We are in the process of setting up our large project workflow in CircleCI 2.0, and we ran across an intermittent issue where some of our build binaries return an “Illegal Instruction” error.
Logging into the containers and debugging, reveals that the errors are due to the underlying CircleCI 2.0 server hardware not supporting AVX2 and BMI2 instruction sets introduced by Intel in Q2 2013 as part of their Haswell microarchitecture, and present (and expanded) in all Intel servers since then.
The errors seen have nothing to do with Caching or Workspace persistence but rather the CircleCI 2.0 server being chosen to build/execute our code not supporting these instruction sets from 2013.
Here are the errors seen:
Support for MULX missing (part of the BMI2 instruction set introduced in Haswell in 2013):
We have tried to run our binaries on CircleCI all within the same job (a workflow with a single job/container), and it will still fail with the illegal instruction error randomly (I guess depending if the underlying server is pre-2014 or not).
Ideally, the ability to select an {{ arch }} for the entire workflow would solve the incompatibility issue, as long as the {{ arch }} includes the architectures over the past 5 years at least (Haswell, Broadwell, Skylake, Kaby Lake, Coffee Lake? )
This is impacting our ability to test our product in CircleCI 2.0. Any assistance would be greatly appreciated!
It is possible that your compiler needs to be upgraded. For example, GCC only started supporting AVX2 in v4.7. Here’s a reference link: https://gcc.gnu.org/gcc-4.7/changes.html
In my case, proc/cpuinfo showed that CircleCI 2.0’s build server did not have the AVX2 nor the BMI2 instruction sets (correlation between the CPU type, Xeon E5-2680, and AWS instance types, reveals the CircleCI servers were most likely c3 generation servers)
what I mean though is that I build a binary with avx2 support, then move the binary on the machine and get illegal instruction even if the machine supports avx2
I assume you’re on the Docker executor, @rcfaria01. I think Machine is closer to bare metal, and I wonder if that would fix this? It’s a free option, for now at least. AFAICR, Circle is based on AWS, and their CPUs would be bang up to date.
Hi Jon. Indeed, I have not tried that option, and it is certainly a good suggestion. Thanks!

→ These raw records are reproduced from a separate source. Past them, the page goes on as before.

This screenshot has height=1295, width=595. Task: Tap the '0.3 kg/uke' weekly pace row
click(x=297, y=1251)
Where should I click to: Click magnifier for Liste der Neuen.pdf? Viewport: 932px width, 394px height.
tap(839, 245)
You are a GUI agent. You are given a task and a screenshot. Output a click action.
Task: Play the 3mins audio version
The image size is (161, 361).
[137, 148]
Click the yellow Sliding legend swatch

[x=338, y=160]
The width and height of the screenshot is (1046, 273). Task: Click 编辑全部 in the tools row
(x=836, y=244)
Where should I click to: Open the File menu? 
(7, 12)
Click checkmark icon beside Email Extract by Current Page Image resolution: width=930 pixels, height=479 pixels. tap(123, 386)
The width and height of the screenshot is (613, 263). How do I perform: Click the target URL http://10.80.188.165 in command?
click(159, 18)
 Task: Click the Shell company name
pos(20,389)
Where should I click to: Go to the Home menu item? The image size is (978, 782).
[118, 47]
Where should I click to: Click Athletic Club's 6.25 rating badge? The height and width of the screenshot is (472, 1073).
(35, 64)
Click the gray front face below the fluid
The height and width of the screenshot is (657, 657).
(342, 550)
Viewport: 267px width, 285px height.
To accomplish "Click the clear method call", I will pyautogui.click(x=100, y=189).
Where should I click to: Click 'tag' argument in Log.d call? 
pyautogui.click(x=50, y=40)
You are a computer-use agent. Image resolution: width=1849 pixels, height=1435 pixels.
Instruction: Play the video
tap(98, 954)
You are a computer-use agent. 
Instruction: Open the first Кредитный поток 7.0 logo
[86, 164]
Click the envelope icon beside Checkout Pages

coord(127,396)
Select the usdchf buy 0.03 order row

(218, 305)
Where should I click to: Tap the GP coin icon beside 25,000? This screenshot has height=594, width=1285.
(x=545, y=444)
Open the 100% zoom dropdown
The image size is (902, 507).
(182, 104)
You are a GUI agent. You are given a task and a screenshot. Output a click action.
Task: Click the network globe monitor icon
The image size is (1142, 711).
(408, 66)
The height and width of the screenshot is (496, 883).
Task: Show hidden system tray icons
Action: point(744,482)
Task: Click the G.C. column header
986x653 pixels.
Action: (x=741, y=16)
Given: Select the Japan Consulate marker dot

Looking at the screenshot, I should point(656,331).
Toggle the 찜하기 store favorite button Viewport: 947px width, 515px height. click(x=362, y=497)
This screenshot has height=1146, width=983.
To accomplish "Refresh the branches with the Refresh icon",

What still concerns me, though, is that the AWS servers that get allocated by CircleCI for my builds are always c3 servers (3rd generation servers, based on the CPU type in /proc/cpuinfo). However, AWS only introduced AVX2 support with instances from c4 onwards (and AVX512 with c5, last year).
My concern is that even if I have docker machine, or even bare-metal server access, if the CPU (Xeon 2650) doesn’t support AVX2, it will not properly execute the test binaries.
Righto. I wonder if CircleCI would need some sort of allocation system to pick server types from the farm based on CPU/hardware requirements. I don’t know what types they have in their farm at present. Could that perhaps be logged as an idea?
Hi @giacomodabisias Giacomo, I think that one possibility for your particular scenario is that the CircleCI AMI on which your binary is placed is running in paravirtual mode (pure or hybrid pv on hvm) . If this is the case, AVX2 will not work properly.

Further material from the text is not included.